The Stacks project

Lemma 85.13.7. In Situation 85.3.3. Let $(K_ n, K_\varphi )$ be a simplicial system of the derived category. Assume

  1. $(K_ n, K_\varphi )$ is cartesian,

  2. $\mathop{\mathrm{Hom}}\nolimits (K_ i[t], K_ i) = 0$ for $i \geq 0$ and $t > 0$.

Then there exists a cartesian object $K$ of $D(\mathcal{C}_{total})$ whose associated simplicial system is isomorphic to $(K_ n, K_\varphi )$.

Proof. Set $X_ n = g_{n!}K_ n$ in $D(\mathcal{C}_{total})$. For each $n \geq 1$ we have

\[ \mathop{\mathrm{Hom}}\nolimits (X_ n, X_{n - 1}) = \mathop{\mathrm{Hom}}\nolimits (K_ n, g_ n^{-1}g_{n - 1!}K_{n - 1}) = \bigoplus \nolimits _{\varphi : [n - 1] \to [n]} \mathop{\mathrm{Hom}}\nolimits (K_ n, f_\varphi ^{-1}K_{n - 1}) \]

Thus we get a map $X_ n \to X_{n - 1}$ corresponding to the alternating sum of the maps $K_\varphi ^{-1} : K_ n \to f_\varphi ^{-1}K_{n - 1}$ where $\varphi $ runs over $\delta ^ n_0, \ldots , \delta ^ n_ n$. We can do this because $K_\varphi $ is invertible by assumption (1). Please observe the similarity with the definition of the maps in the proof of Lemma 85.8.1. We obtain a complex

\[ \ldots \to X_2 \to X_1 \to X_0 \]

in $D(\mathcal{C}_{total})$. We omit the computation which shows that the compositions are zero. By Derived Categories, Lemma 13.41.6 if we have

\[ \mathop{\mathrm{Hom}}\nolimits (X_ i[i - j - 2], X_ j) = 0\text{ for }i > j + 2 \]

then we can extend this complex to a Postnikov system. The group is equal to

\[ \mathop{\mathrm{Hom}}\nolimits (K_ i[i - j - 2], g_ i^{-1}g_{j!}K_ j) \]
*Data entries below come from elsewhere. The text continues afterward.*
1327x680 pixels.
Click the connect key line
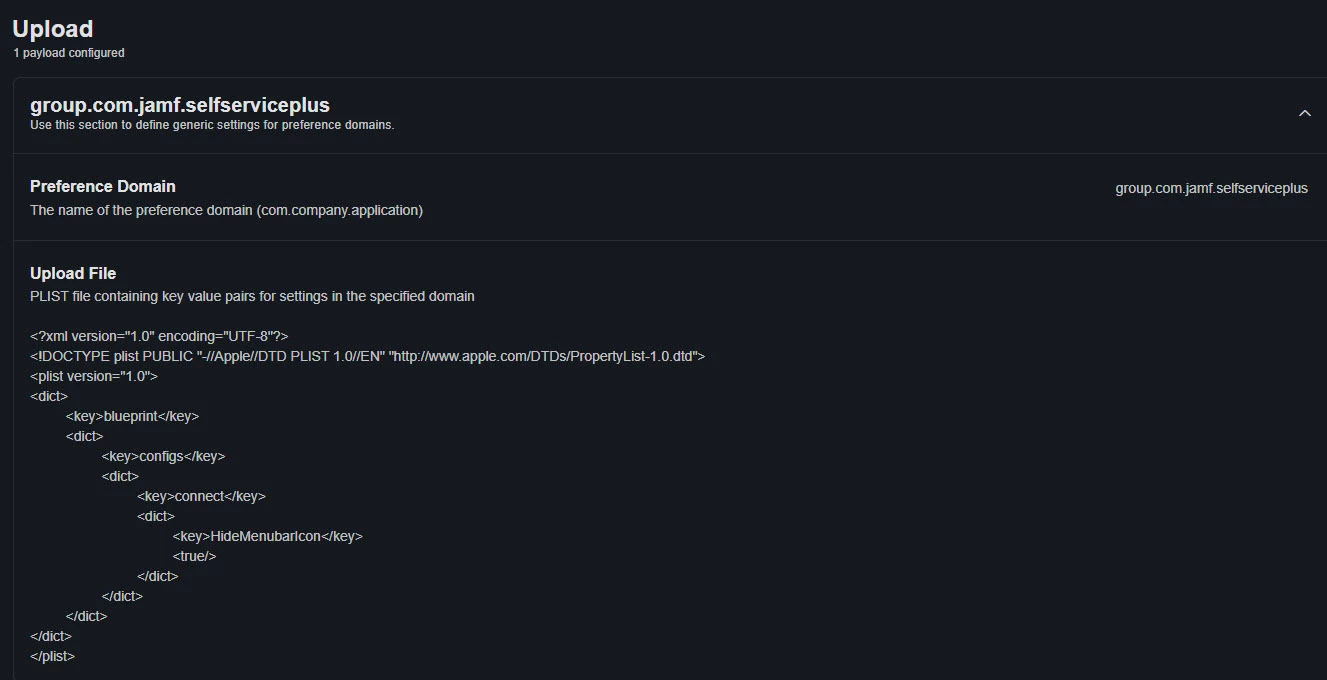click(201, 496)
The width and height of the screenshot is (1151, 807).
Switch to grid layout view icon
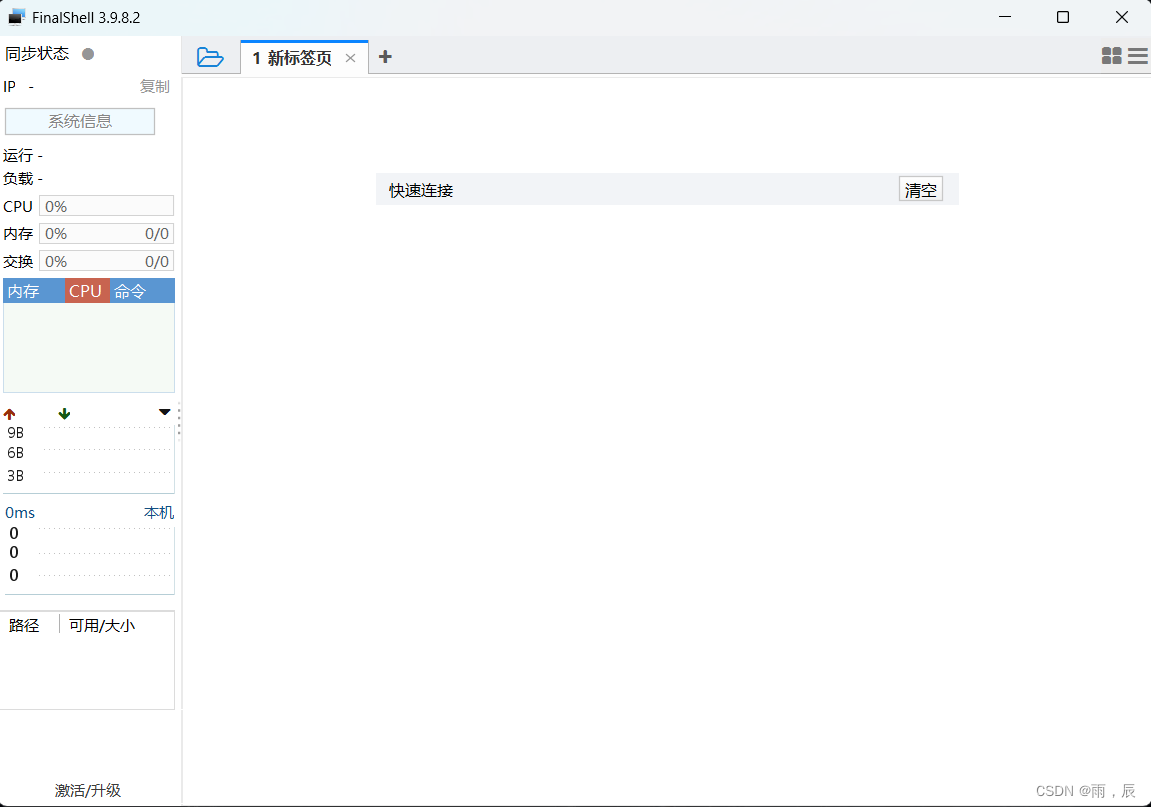tap(1112, 56)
Again using that $(K_ n, K_\varphi )$ is cartesian we see that $g_ i^{-1}g_{j!}K_ j$ is isomorphic to a finite direct sum of copies of $K_ i$. Hence the group vanishes by assumption (2). Let the Postnikov system be given by $Y_0 = X_0$ and distinguished sequences $Y_ n \to X_ n \to Y_{n - 1} \to Y_ n[1]$ for $n \geq 1$. We set

\[ K = \text{hocolim} Y_ n[n] \]

To finish the proof we have to show that $g_ m^{-1}K$ is isomorphic to $K_ m$ for all $m$ compatible with the maps $K_\varphi $. Observe that

\[ g_ m^{-1} K = \text{hocolim} g_ m^{-1}Y_ n[n] \]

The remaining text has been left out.